**Exercise details:** The exercise calls for exact output of the lines between the one that contains "Viewport: 622px width, 678px" and the end of the data, with both ends kept and pictures left out.

- - - -

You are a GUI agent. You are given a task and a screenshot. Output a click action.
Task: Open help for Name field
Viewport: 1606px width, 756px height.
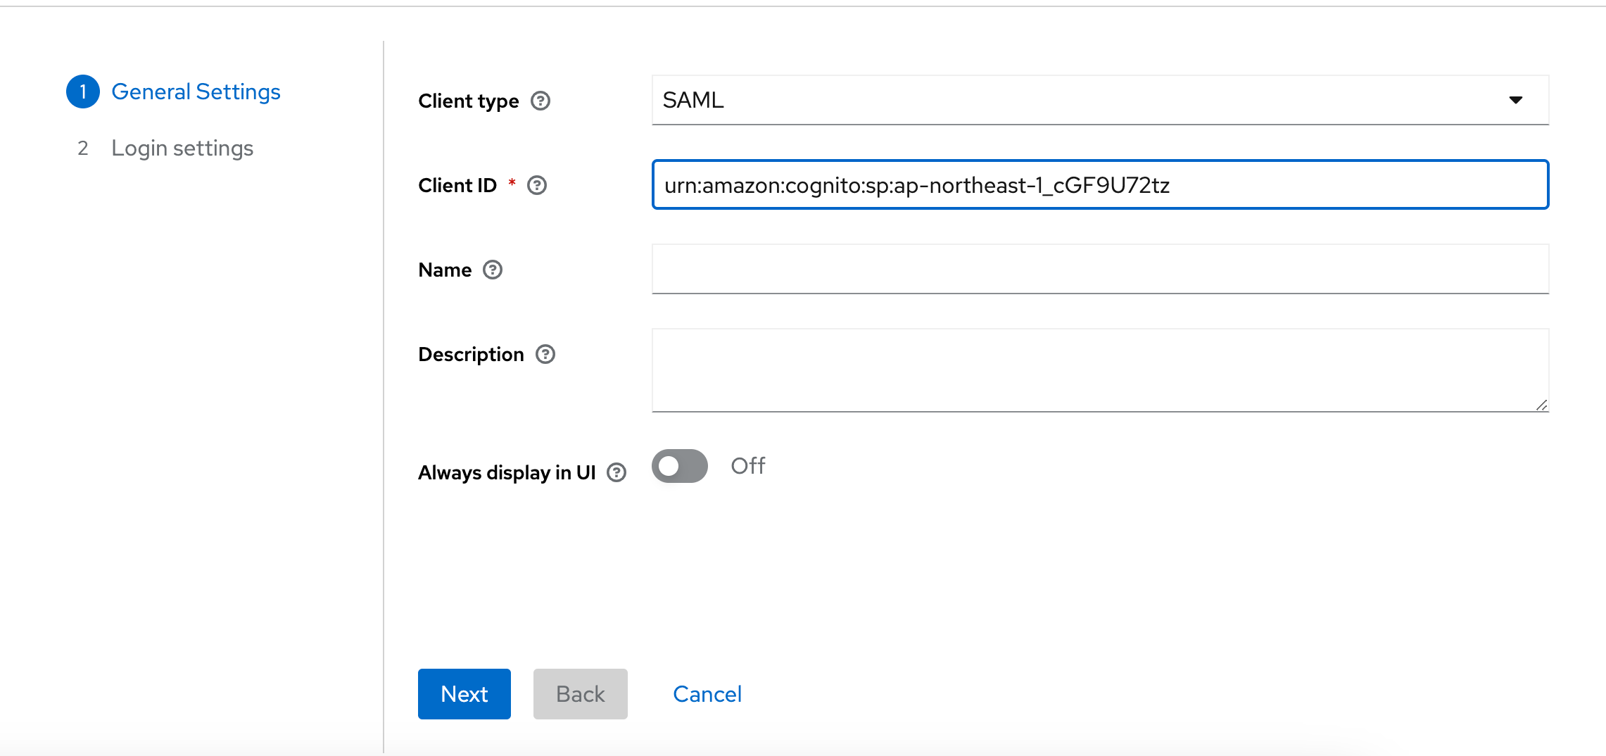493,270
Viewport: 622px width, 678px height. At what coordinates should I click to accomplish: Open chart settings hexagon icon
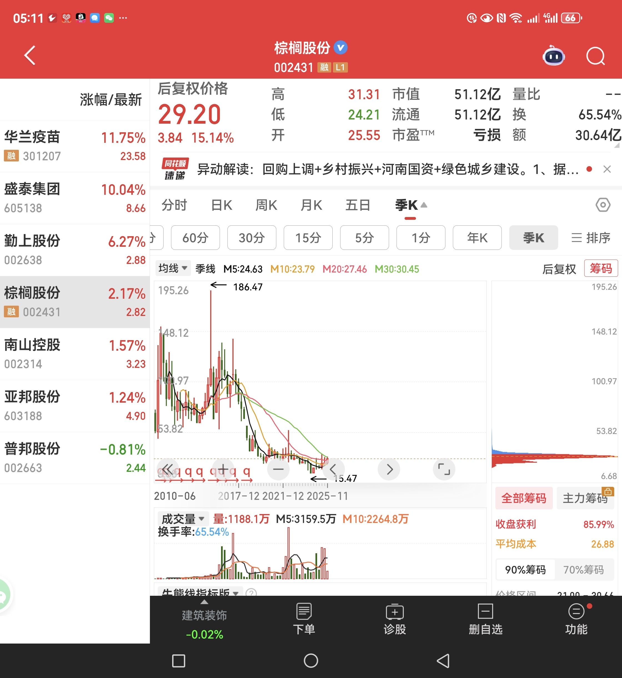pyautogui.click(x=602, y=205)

- - - -

**Exercise answer:**
Viewport: 622px width, 678px height. At what coordinates should I click to accomplish: Open chart settings hexagon icon
pyautogui.click(x=602, y=205)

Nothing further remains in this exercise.